The four leading DFL candidates for governor made their pitch to union activists from across Minnesota today at a forum in St. Paul, promising to support working people and their organizations if elected.
State Reps. Erin Murphy and Tina Liebling, U.S. Rep. Tim Walz and State Auditor Rebecca Otto were united in their opposition to right-to-work legislation and support for union organizing and collective bargaining.
[Watch the full debate on the Minnesota AFL-CIO’s Facebook page.]
Bargaining rights and professional standards would be off the table in Capitol negotiations with Republicans under her administration, Murphy said. Otto pledged to be the “most pro-labor governor since Floyd B. Olson.” Walz cast himself as an “organizer in chief.” Liebling spoke of finding inspiration in the iconic photos of Memphis sanitation workers carrying “I am a man” signs.

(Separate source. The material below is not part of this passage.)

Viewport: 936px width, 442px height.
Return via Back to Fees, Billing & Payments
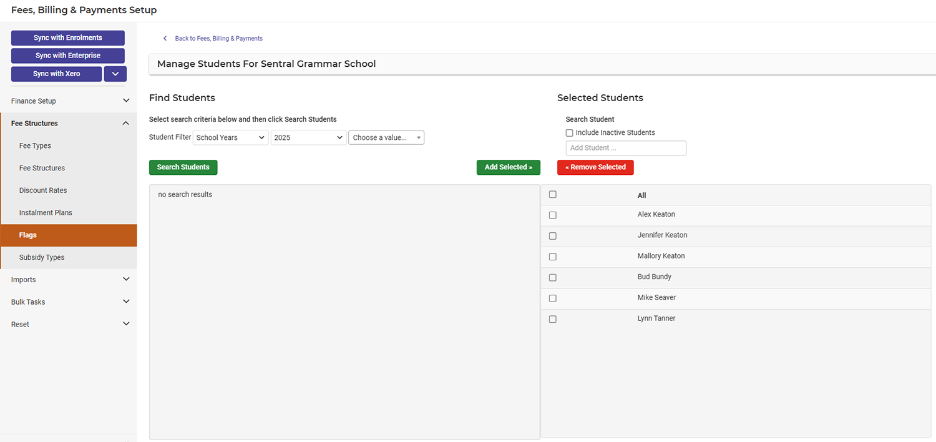tap(218, 38)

Unions, Liebling added, are “about human dignity and freedom, about being able to stand together and fight to have a decent life.”

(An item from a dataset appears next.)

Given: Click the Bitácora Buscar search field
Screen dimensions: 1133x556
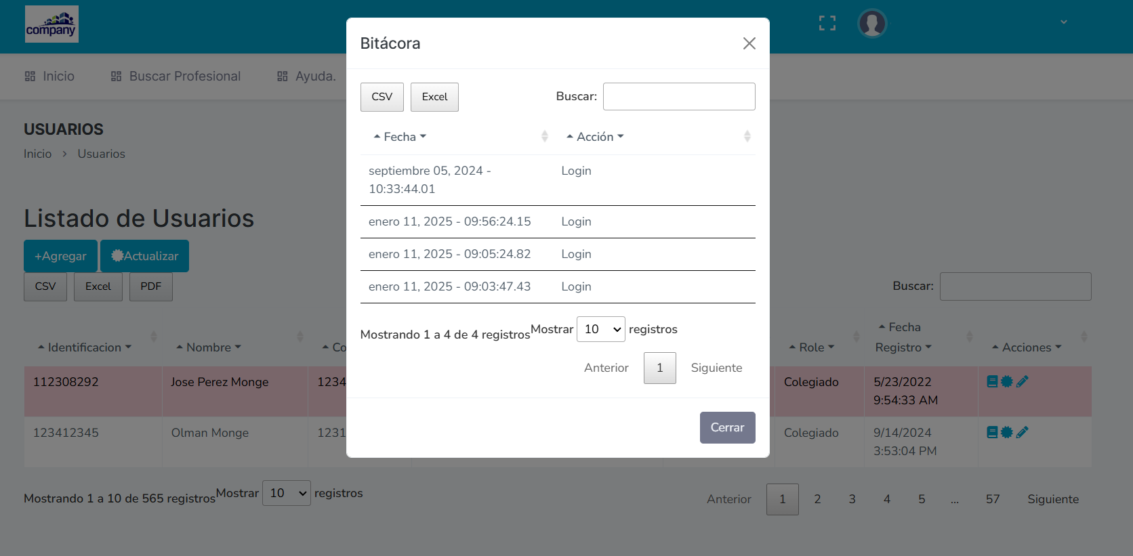Looking at the screenshot, I should tap(679, 96).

The candidates also brandished their union credentials. Murphy is a member and past executive director of the Minnesota Nurses Association, Otto and Walz are former members of Education Minnesota, and Liebling was a steward in her union when she worked as a public defender. All four said they had walked a picket line in the last year – “in heels,” Murphy quipped.

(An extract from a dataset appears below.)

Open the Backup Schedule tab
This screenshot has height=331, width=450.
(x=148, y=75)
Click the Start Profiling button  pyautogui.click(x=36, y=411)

When it came to issues, the candidates frequently agreed. They supported raising the minimum wage, expanding free access to higher education and protecting public pensions. Minnesota’s next governor, they agreed, should get the state on track to a single-payer health care system, crack down on wage theft and make needed investments in infrastructure and public schools.
The candidates differed, of course, over who among them could best sell a bold, progressive vision for shared prosperity to Minnesota voters.
Otto, the only candidate on stage who has won a statewide election, said her focus on “bread and butter issues” would resonate best. “The DFL should never be afraid to run on an economic populism message,” she added.
Walz and Liebling touted their success winning in traditionally conservative areas, flipping red districts to blue. Voters are anxious about their economic security, Walz said, but in 2016 they didn’t hear a message from labor-endorsed candidates that spoke to their concerns.
“This is about us taking a message beyond the four walls that we’re in,” he said. “As much as having the right idea, it’s being able to articulate it to those very people who are casting votes and are going to be impacted by it.”
Instead of taking shots at each other, the candidates targeted their criticism at President Trump, likely GOP gubernatorial nominee Tim Pawlenty and Wisconsin’s anti-worker governor, Scott Walker.
Murphy said her administration would take action where the federal government is failing to lead, on issues like immigration and rising student debt loads, which are “inhibiting young people’s ability to participate fully in our economy,” she said.
Otto said she would “clean Pawlenty’s clock” in a general election matchup. Walz said he would aggressively recruit teachers and high-road businesses from Wisconsin, where Walker’s anti-union agenda has driven educators away from the profession and left wages stagnant.
“If the states are the laboratories of democracies … that laboratory’s on fire right now,” Walz said of Wisconsin.
The debate capped the Minnesota AFL-CIO’s 2018 Campaigns Conference, two days of workshops, panel discussions and trainings for political activists and organizers.
The event kicked off labor’s statewide political campaign, Labor 2018. Minnesota AFL-CIO President Bill McCarthy, the state’s highest-ranking labor leader, said electing a labor-endorsed governor will be labor’s No. 1 goal in a busy election season. The state House of Representatives is up for election, as are both of Minnesota’s U.S. Senate seats.
“It’s going to be up to all of us to get the word out to fellow union members why this election is so important,” McCarthy said. “I think you heard (why) from the candidates here today.”
Marcia Avner, a nonprofit leader and longtime progressive voice, moderated the forum. She did not mince words about the stakes for 2018.
“We need to elect a governor whose values and actions serve the working people of Minnesota,” Avner said. “We cannot afford to lose.”